La modalita? “spontanea” di identificazione per gli operatori esteri, che fino a pochi anni fa apriva spazi enormi per condotte illecite, è stata lo spunto investigativo che ha permesso alla Gdf di Pescara di “forzare” lo scrigno del nero digitale.
Le nuove regole in vigore dal 2021 nell’Ue – direttiva 2017/2455/Ue e il regolamento Ue 2017/2454 che implementa la cooperazione amministrativa e penale, strumenti utilizzati da questa indagine – hanno abbassato la soglia di esenzione a 10mila euro di giro d’affari/ anno, ma soprattutto hanno spostato in carico all’intermediario – cioè al marketplace – l’assolvimento dell’Iva (dichiarazione più pagamento).

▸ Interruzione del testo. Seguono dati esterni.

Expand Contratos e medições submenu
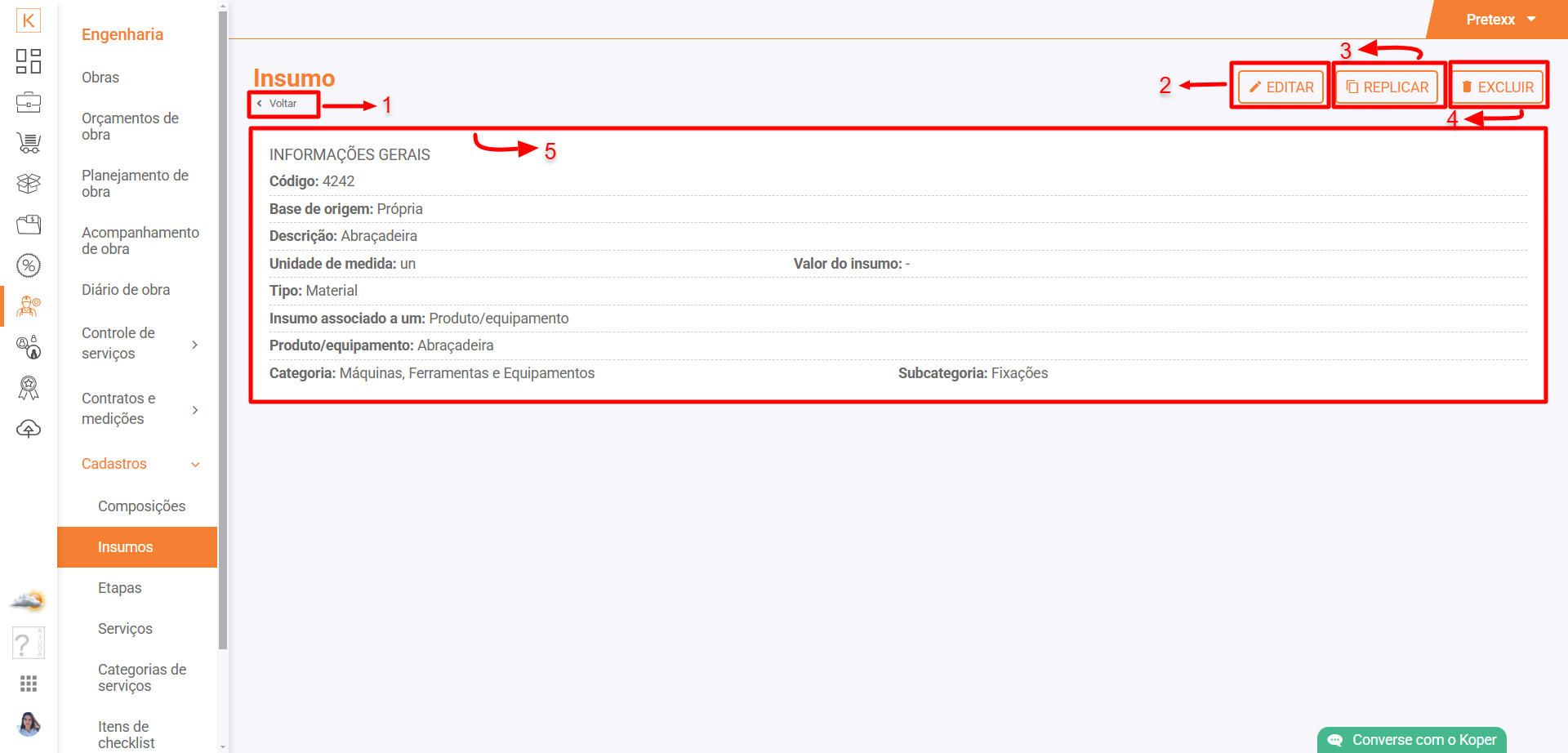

Il marketplace oggi è considerato come il soggetto passivo che acquista e cede i beni nei confronti di una persona che non è un soggetto passivo Iva (come nel caso del consumatore). Con le nuove regole è evidente la centralità del ruolo del marketplace all’interno nella catena commerciale e la sua posizione di solidarietà debitoria dell’Iva, confermata dal Dl 34/2019 (convertito nella legge 58/2019).
E mentre il comandante provinciale della Gdf di Pescara, Antonio Caputo, spiega che il lavoro investigativo è solo all’inizio («Individueremo ogni posizione debitoria»), gli evasori scoperti stanno presentandosi alla cassa per un tardivo e non spontaneo ravvedimento.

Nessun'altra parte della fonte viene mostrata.